Analysis of object recognition-related operations according to operational purposes and ranges.

	Operations of hose recognition	Operational purpose			Operational range			Operations of fastener recognition
	Operations of hose recognition	IP	OE	FR	WI	RN	ED	Operations of fastener recognition
1.	H-image extraction	⋆•			⋆•			Image decomposition
2.	Image decomposition	⋆•			⋆	•		Image preprocessing
3.	Image preprocessing	⋆	•			⋆•		Image segmentation
4.	Image segmentation		⋆•			⋆	•	Template construction
5.	Region extraction		⋆•			⋆•		Region extraction
6.	Image reprocessing	⋆•				⋆•		Image reprocessing
7.	Edge-point fitting		⋆•				⋆•	Edge-point fitting
8.	Region fusion		⋆•			⋆•	⋆•	Region fusion
9.	Feature judgment			⋆•			⋆•	Feature judgment
10.	Region retrieval			⋆•		⋆•		Region retrieval

“⋆” and “•” denote the operations of hose and fastener recognition in the row belong to the corresponding group of the column, respectively.

IP: image processing; OE: object extraction; FR: feature recognition; WI: whole images; RN: regions; ED: edges.

Defect inspection extremely depends on results of object recognition.
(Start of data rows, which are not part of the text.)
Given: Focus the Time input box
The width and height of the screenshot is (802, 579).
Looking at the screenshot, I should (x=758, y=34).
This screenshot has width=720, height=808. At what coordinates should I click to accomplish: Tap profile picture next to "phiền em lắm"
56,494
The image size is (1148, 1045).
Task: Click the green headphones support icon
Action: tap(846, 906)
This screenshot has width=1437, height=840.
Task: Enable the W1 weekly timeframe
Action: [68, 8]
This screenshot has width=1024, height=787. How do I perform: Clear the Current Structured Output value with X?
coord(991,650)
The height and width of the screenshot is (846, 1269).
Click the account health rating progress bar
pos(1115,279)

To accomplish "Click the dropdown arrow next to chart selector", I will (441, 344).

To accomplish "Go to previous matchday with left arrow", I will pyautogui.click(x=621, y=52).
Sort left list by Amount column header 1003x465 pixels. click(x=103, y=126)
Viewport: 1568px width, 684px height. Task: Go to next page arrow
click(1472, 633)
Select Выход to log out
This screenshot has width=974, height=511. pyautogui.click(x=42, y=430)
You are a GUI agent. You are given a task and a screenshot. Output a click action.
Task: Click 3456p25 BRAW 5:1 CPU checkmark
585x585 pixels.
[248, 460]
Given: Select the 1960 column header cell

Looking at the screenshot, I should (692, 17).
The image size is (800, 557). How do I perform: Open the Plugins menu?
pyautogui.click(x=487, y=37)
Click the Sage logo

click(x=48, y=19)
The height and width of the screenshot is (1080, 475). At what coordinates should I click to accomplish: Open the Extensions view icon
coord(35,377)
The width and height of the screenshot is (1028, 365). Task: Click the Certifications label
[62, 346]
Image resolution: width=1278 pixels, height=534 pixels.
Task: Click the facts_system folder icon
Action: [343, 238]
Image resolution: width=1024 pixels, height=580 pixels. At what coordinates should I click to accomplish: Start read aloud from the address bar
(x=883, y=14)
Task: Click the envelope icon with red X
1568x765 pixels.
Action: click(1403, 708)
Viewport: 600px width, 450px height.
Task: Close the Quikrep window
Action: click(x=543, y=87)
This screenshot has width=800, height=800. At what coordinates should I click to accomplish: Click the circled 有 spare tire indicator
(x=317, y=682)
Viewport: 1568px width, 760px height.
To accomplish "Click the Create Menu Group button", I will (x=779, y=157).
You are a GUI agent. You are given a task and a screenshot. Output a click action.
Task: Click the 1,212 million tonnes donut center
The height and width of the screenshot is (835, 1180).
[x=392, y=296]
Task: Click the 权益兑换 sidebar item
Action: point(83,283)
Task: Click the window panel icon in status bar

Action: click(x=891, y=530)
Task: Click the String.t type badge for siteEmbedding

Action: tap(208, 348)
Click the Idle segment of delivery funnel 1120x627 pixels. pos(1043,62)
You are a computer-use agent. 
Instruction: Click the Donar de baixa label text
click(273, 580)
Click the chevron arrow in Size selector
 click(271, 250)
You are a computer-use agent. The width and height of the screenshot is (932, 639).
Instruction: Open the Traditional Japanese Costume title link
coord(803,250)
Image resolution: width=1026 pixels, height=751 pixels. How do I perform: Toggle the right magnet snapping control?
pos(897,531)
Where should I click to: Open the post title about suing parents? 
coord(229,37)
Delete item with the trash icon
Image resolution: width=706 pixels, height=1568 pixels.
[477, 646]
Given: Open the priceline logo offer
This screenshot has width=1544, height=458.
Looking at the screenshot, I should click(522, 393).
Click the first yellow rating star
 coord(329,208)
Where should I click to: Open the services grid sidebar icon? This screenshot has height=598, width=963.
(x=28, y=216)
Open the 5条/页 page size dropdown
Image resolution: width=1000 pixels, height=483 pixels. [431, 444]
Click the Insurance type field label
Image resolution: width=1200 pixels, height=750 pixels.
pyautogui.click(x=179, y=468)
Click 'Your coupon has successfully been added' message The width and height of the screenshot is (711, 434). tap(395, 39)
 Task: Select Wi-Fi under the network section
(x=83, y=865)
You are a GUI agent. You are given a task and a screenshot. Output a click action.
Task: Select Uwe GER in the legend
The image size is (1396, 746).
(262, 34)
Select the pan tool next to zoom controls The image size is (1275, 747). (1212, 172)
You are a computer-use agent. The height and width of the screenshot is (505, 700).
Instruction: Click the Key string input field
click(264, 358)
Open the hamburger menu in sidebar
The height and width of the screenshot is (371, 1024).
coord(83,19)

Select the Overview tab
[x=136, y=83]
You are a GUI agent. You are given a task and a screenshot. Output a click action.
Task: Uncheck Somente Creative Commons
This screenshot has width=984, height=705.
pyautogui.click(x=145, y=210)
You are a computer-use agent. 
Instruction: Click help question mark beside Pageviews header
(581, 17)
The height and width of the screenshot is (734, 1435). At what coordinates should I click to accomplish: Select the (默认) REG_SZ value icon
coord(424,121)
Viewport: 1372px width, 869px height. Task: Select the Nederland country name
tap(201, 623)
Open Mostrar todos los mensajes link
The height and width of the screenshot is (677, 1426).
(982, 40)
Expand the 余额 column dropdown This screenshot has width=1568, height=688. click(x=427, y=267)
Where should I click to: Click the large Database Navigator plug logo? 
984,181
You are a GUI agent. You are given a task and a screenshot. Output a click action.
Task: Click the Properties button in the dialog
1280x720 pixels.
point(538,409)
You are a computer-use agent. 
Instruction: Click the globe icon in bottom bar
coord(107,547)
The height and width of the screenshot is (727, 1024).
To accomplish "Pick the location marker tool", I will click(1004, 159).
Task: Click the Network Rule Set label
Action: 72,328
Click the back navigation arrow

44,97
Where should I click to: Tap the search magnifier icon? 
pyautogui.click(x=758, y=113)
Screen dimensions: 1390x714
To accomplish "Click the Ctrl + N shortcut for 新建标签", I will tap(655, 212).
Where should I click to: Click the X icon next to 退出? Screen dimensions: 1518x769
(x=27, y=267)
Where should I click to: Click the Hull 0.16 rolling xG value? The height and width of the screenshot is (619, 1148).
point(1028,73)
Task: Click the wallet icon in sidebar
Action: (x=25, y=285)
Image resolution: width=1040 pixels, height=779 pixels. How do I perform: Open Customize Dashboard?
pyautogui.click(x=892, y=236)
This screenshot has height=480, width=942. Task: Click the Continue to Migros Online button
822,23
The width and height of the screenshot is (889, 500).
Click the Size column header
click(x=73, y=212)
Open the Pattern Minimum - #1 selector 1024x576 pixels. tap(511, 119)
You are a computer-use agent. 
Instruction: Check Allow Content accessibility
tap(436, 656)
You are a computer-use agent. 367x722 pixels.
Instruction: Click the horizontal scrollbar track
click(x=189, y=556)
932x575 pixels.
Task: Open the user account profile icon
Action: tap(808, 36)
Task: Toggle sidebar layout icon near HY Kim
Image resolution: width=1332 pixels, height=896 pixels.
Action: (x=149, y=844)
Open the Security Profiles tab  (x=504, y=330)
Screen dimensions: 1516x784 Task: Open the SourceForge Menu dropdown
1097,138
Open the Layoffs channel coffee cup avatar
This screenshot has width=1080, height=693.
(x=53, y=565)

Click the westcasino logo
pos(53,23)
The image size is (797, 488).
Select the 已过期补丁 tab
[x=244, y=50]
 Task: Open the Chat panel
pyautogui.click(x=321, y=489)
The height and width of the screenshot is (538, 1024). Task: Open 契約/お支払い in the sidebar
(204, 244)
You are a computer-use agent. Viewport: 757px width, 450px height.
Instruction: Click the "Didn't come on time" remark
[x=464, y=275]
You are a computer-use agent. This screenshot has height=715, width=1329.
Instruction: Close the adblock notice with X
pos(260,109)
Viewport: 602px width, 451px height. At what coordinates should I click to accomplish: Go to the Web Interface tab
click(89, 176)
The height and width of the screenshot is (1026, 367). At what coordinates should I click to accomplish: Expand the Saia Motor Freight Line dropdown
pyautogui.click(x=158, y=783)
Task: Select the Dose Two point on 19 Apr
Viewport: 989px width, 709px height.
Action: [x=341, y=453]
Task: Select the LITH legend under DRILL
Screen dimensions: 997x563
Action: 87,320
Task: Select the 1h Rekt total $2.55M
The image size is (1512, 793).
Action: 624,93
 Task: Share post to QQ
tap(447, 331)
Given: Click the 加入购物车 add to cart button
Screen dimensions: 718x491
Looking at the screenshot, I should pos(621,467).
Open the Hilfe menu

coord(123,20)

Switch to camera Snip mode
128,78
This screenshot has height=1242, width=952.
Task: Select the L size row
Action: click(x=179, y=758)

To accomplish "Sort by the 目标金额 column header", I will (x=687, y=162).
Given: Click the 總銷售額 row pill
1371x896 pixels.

Once object recognition is achieved, three types of defects can be inspected by uncomplicated means. Table 2 gives some critical information regarding inspection of different kinds of defects. It is found that kinds of inspected indexes are all derived from recognition results, checked, or compared with corresponding data in dictionaries; also, no matter what kind of defects, defective, related, and/or current connected objects are involved; sub-image, hose, and fastener dictionaries are required to be a data source; a feedback of defects containing types of defects and involved objects together with corresponding positions will be reported if failing the inspection, and a feedback of no defects will be posted if passing.

Table 2.

Defect inspection-related information.

	Missing object	Wrong connection	Abnormal parameter
Inspected index	Recognition results	Edge vertexes	Diameters of hoses, obliquities of fasteners
Method	Check which objects are not recognized	Compare with reference coordinates in dicts	Compare with reference parameters in dicts
Involved object	Defective, related, and/or current connected objects
Dictionary (dict)	Sub-image, hose, and fastener dicts
Feedback	Types of defects, positions of involved objects

Specifically, in regard to identify missing object, recognition results are checked to see whether or not all hoses and fasteners are recognized; with reference to wrong connection, edge vertexes of each recognized objects are compared with corresponding records in sub-image, hose, and fastener dictionaries to check whether they are matched; as to abnormal parameter, diameters of hoses and obliquities of fasteners are compared with corresponding records in sub-image, hose, and fastener dictionaries to check whether they are matched.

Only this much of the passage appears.